> [What the task asks] Only a number is wanted here, namely how many lines of the data contain the string "refresh".

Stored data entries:
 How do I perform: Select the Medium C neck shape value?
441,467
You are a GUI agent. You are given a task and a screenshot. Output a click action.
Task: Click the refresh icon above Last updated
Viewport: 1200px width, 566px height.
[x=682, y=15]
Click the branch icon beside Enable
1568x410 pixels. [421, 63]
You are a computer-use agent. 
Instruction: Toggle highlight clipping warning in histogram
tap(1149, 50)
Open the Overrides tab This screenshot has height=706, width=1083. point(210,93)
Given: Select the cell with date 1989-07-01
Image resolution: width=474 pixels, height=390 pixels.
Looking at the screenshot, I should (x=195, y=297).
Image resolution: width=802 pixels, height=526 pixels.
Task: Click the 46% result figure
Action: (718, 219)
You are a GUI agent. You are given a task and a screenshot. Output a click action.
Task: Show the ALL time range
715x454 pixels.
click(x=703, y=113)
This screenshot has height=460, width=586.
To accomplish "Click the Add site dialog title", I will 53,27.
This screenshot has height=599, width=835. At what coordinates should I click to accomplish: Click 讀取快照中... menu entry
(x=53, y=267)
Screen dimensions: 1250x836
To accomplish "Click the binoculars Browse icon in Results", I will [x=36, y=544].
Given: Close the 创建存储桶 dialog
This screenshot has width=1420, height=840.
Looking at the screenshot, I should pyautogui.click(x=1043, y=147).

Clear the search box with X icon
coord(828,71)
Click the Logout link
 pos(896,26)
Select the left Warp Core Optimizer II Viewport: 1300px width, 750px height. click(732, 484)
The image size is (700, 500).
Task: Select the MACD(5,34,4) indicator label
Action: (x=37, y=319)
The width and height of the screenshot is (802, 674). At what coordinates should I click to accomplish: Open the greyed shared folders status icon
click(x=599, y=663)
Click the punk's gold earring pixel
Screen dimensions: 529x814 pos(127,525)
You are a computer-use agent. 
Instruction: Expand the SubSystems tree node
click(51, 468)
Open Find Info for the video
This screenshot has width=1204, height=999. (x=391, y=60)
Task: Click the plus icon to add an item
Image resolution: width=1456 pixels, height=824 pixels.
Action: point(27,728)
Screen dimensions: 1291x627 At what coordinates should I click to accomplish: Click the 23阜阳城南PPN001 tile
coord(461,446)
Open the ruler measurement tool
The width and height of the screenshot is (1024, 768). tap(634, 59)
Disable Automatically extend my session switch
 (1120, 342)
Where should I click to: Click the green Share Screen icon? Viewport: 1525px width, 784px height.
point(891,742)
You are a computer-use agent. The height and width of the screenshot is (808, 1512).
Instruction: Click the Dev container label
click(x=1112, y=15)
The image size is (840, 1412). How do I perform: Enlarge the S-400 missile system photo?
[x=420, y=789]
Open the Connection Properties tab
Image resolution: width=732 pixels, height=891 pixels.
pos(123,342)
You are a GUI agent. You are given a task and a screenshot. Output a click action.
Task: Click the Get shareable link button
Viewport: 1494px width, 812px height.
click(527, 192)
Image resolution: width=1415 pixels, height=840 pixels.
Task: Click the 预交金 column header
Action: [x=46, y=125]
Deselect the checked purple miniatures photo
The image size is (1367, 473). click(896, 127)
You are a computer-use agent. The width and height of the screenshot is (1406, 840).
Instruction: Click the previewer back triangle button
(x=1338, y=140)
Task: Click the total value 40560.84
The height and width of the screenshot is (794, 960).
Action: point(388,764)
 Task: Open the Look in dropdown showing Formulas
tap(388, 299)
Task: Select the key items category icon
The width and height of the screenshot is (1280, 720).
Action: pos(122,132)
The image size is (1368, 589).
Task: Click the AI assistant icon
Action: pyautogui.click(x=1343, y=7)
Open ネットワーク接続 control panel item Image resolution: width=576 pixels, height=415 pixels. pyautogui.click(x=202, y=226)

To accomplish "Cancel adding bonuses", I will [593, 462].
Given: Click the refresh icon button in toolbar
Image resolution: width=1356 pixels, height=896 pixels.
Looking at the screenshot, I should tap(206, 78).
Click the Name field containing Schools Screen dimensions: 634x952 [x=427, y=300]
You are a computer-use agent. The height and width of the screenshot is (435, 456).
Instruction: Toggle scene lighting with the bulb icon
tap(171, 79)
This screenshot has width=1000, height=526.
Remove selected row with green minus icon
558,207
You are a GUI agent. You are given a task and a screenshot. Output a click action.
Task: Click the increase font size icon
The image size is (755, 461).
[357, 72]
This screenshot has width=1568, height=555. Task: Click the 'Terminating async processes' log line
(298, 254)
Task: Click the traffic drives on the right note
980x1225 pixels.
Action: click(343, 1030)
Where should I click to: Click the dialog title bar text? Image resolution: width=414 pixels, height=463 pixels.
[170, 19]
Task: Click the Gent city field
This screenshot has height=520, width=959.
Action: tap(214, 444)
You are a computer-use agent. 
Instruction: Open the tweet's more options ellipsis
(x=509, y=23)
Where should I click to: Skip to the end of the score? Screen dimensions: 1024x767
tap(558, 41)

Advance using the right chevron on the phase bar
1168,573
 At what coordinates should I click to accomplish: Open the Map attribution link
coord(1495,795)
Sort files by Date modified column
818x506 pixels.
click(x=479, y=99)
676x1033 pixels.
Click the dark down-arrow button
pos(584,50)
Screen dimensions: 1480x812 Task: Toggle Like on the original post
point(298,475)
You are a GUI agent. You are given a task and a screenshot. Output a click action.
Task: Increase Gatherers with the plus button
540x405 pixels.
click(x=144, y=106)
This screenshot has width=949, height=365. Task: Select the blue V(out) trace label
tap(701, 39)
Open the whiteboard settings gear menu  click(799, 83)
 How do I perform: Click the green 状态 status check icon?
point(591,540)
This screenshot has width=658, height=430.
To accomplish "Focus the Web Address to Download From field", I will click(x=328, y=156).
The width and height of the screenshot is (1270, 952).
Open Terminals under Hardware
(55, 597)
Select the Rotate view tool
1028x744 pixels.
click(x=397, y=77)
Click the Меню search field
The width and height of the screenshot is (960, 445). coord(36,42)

> [Response box] 2